**Exercise prompt**:
Copy out each line featuring the string "Ciucu" from the entries beneath.

================

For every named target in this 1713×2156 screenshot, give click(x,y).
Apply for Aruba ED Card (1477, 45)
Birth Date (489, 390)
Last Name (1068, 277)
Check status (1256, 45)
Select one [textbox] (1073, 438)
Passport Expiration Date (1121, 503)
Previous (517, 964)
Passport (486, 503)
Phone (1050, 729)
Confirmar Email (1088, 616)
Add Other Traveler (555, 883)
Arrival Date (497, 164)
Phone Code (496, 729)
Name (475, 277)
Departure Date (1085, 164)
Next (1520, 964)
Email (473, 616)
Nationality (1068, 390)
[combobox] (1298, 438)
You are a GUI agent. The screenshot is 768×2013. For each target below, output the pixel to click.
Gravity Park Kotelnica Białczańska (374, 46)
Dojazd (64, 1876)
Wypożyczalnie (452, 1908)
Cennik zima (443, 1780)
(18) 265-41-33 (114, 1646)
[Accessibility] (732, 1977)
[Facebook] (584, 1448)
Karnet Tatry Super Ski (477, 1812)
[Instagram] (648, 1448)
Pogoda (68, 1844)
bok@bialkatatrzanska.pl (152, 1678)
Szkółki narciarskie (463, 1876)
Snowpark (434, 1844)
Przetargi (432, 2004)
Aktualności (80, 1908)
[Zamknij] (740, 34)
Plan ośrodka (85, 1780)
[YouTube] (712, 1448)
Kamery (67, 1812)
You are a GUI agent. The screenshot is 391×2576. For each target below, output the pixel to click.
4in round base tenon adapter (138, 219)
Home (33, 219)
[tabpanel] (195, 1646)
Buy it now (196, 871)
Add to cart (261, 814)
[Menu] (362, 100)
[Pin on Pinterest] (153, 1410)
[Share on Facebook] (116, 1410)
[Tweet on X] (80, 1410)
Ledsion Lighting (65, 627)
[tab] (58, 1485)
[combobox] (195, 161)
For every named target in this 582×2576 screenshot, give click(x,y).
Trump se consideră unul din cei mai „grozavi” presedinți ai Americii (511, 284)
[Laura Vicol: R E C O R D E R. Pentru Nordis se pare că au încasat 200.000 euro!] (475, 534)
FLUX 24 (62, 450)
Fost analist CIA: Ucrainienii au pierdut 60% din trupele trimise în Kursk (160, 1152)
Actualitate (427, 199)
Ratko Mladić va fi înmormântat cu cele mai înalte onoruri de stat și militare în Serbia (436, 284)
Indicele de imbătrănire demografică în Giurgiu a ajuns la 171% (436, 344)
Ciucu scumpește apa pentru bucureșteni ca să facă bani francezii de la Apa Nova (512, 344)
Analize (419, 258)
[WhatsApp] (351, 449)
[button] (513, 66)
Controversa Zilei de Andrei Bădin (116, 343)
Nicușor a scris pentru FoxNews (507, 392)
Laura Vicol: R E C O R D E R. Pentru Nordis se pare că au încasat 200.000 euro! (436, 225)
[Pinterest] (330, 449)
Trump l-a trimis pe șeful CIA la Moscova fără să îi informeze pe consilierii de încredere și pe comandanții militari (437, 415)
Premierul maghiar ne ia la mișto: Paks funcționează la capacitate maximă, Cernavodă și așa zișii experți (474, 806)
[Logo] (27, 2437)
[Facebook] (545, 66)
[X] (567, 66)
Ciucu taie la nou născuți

================

**Result below**:
Ciucu scumpește apa pentru bucureșteni ca să facă bani francezii de la Apa Nova (512, 344)
Ciucu taie la nou născuți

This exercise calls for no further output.